Familienrecht: Ehegattenunterhalt bei hohen Einkünften der Eheleute

Bei bereinigten Gesamteinkünften der Eheleute von 8839 Euro monatlich errechnet sich der Unterhaltsanspruch nach dem Halbteilungsgrundsatz. Eine konkrete Bedarfsermittlung ist nicht erforderlich.

Das Vorhandensein erheblicher Barmittel begründet auch in Zeiten geringer Kapitalerträge keine Obliegenheit zum Immobilienerwerb zum Zwecke der Steigerung der Rendite.

OLG Stuttgart, Hinweisbeschluss vom 17.9.2015 - 11UF 100 / 15

(Quelle: NJW Heft acht 2016, Seite 575 Fff.)

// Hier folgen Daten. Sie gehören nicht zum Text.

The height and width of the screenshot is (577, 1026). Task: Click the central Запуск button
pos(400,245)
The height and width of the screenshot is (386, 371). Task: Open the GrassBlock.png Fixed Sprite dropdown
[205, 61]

BGH: Unterhalt: Verwirkung wegen Verschweigen von Zweifel an der Vaterschaft

1. Verschweigt eine Ehefrau ihrem Ehemann, dass ein während der Ehe geborenes Kind möglicherweise von einem anderen mann abstammt, verwirklicht dies grundsätzlich den Härtegrund eines Fehlverhaltens i.S. von § 1579 Nr. 7 BGB. Die Anfechtung der Vaterschaft ist hierfür nicht Voraussetzung.

 

2. Ein Härtegrund kann nicht nur angenommen werden, wenn die anderweitige leibliche Vaterschaft unstreitig ist, sondern auch dann, wenn der Ausschluss der leiblichen Vaterschaft des Ehemanns in zulässiger WEise festgestellt worden ist.

 

BGH, Urt. v. 15.02.2012 - XII ZR 137/09 (OLG Schleswig)

BGH: Erwerbsobliegenheit; Mini- und Midi-Jobs

Aus der Feststellung, dass ein Berechtigter keine reale Chance hat, eine Vollzeitanstellung zu finden, folgt noch nicht, dass ihm nicht mehr als eine gerichgfügige Tätigkeit möglich ist. Der Berechtigte hat vielmehr darzulegen und zu beweisen, dass er auch eine Teilzeittätigkeit nicht finden kann.